Mais pas pour autant facile à chanter : outre qu’il faut savoir remuer, danser, en plus de l’aisance dans le style que demandent ces airs, leurs tessitures, plus moyennes que celles requises canoniquement par les emplois vocaux de l’opéra, exigent une adaptation technique non négligeable. Dans la bonne humeur générale et la griserie d’un spectacle plein d’entrain, sans temps mort, avec le bonheur léger de sortir du répertoire plus grave en général de leurs emplois d’opéra, les jeunes chanteurs s’en tirèrent de façon convaincante.

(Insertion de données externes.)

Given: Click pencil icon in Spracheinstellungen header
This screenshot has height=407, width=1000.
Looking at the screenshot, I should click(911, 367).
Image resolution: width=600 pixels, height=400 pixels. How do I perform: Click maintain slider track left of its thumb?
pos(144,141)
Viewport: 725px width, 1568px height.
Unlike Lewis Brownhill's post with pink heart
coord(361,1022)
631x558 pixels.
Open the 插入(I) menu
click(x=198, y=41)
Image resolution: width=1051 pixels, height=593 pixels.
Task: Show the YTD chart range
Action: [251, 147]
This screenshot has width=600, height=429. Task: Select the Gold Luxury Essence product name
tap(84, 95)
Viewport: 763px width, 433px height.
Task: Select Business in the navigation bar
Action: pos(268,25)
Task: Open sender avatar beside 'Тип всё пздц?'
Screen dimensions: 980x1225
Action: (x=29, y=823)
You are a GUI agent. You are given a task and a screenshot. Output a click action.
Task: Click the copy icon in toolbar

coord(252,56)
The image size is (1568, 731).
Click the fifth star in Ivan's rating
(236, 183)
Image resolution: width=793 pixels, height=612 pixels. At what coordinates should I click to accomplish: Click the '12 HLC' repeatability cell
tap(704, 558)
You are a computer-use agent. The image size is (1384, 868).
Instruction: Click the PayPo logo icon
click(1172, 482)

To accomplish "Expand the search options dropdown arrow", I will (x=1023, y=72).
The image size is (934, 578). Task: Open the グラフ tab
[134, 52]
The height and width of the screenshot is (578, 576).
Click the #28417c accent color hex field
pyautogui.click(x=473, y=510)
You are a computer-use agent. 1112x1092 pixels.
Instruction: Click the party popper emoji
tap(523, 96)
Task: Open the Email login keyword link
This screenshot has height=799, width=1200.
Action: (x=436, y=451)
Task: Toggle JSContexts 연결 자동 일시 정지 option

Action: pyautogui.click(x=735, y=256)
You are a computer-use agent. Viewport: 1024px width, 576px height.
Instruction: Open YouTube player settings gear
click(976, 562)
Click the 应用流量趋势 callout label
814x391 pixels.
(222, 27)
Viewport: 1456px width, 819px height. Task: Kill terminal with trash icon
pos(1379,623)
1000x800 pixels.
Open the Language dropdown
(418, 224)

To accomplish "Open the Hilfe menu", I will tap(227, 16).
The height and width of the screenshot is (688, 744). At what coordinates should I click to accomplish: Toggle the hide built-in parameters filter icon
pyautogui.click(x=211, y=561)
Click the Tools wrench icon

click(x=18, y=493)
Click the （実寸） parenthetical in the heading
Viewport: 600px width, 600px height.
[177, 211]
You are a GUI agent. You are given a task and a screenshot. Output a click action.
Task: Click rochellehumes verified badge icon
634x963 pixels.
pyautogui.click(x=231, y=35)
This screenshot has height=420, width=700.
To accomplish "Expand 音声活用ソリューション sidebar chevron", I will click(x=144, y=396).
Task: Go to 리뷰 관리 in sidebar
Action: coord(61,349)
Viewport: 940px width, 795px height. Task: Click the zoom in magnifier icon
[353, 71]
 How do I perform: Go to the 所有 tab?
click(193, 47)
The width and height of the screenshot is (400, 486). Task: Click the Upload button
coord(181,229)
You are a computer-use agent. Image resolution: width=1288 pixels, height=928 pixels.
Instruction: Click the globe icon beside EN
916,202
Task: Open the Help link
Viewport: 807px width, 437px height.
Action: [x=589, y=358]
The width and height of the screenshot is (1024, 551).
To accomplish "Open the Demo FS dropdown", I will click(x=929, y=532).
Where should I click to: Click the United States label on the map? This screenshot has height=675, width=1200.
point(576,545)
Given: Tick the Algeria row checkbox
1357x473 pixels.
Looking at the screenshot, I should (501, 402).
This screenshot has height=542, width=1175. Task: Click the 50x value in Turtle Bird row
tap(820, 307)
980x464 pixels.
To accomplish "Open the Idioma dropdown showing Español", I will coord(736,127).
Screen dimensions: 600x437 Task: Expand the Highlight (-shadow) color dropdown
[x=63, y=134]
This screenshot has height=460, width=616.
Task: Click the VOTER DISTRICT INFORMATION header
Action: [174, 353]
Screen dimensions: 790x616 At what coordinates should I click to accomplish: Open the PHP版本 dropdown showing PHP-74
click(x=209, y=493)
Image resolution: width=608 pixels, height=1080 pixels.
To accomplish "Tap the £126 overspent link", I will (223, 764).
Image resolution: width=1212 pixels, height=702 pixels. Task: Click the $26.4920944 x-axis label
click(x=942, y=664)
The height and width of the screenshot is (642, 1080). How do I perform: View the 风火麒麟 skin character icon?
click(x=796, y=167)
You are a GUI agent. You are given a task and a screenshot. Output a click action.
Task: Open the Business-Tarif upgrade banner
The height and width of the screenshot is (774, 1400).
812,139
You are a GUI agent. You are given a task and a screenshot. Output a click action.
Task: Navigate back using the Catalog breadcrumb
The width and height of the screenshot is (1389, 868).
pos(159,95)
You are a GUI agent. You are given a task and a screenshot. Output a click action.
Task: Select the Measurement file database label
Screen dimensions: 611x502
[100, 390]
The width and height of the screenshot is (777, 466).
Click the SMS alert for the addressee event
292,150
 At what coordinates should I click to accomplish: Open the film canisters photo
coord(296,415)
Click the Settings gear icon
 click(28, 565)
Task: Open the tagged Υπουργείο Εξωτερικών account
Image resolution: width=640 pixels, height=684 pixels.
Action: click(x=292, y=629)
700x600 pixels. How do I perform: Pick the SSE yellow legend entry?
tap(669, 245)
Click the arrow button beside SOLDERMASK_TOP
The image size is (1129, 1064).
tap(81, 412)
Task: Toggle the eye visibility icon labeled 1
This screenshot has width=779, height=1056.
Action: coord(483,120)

Parmi ceux de l’an dernier, Virgile Frannais, avec son chaleureux baryton, confirme ses qualités d’acteur, entraîne par son abattage, sa faconde joyeuse de Monsieur Loyal du spectacle, de meneur de jeu. Mihaela Komokar, somptueux soprano dramatique à l’opéra, à contre-emploi ici, dévoile sa verve bouffe en incarnant une irrésistible et terrible féministe d’Annie get your gun (‘Annie t’a pris ton pétard’), sorte de Lulu Carabine ou de Calamity Jane en compétition ouverte avec le macho, avant d’émouvoir avec le voluptueux So in love de Cole Porter où elle déploie toute la richesse sensuelle de son médium. Face à elle, en mâle dépossédé de son attribut viril par Annie l’insatiable, Marco di Sapia n’en est pas pour autant châtré vocalement, baryton éclatant et brillant comédien autant dans la drôlerie que dans la mélancolie : déjà entendu lors du premier concert de la saison, il semble posséder une séduisante palette d’artiste complet. Également entendus la fois précédente, d'abord Hye Myung Kang, soprano lyrique à la rayonnante puissance, nous fait la jolie surprise de « crooner », de « jazzer» de façon intimiste, câline et féline, coquine, on l’imagine susurrant son micro (mais sans trop articuler) et Andeka Gorrotxiategui-Azurmendi qui, tout en restant un ténor torrentiel époustouflant, se coule avec naturel dans ce répertoire, allège sa voix, son comportement scénique et, séduisant jeune premier, n’écrase pas sa fine partenaire, Li Chin Huang, soprano délicat, léger, perlé, que nous découvrons.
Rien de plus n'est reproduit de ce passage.